[Stored records]
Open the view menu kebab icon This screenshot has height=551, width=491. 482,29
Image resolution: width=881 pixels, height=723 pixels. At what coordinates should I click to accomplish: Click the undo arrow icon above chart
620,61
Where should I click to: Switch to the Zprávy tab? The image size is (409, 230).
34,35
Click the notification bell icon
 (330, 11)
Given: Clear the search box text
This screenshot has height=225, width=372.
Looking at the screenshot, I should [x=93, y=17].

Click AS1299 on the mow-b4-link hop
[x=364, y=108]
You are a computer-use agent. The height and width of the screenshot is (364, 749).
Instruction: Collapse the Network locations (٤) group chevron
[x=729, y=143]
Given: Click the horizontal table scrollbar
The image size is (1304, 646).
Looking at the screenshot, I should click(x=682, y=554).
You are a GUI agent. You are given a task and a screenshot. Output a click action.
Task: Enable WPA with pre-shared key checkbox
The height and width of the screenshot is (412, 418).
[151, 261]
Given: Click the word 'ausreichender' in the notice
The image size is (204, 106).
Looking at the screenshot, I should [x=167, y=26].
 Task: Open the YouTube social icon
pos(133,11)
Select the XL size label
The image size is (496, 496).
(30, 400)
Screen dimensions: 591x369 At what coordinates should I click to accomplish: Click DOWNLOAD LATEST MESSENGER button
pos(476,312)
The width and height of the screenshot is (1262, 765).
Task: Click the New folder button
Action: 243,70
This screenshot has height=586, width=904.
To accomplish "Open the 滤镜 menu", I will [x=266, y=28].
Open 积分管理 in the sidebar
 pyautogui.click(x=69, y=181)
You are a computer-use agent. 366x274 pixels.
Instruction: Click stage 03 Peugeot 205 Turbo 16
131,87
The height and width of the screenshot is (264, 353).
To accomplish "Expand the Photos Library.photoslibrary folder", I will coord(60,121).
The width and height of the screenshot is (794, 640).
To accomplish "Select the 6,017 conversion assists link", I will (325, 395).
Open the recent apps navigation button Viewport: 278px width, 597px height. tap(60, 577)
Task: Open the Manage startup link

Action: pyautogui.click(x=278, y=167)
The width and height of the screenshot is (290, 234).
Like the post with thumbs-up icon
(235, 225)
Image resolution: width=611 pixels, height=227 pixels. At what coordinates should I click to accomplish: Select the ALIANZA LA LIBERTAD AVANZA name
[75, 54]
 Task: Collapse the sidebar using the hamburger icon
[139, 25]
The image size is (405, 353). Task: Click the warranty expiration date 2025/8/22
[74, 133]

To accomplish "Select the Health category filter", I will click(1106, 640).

Problem details:
With no other words, report how many lines in the entries hold the string "agent".

Written solution:
3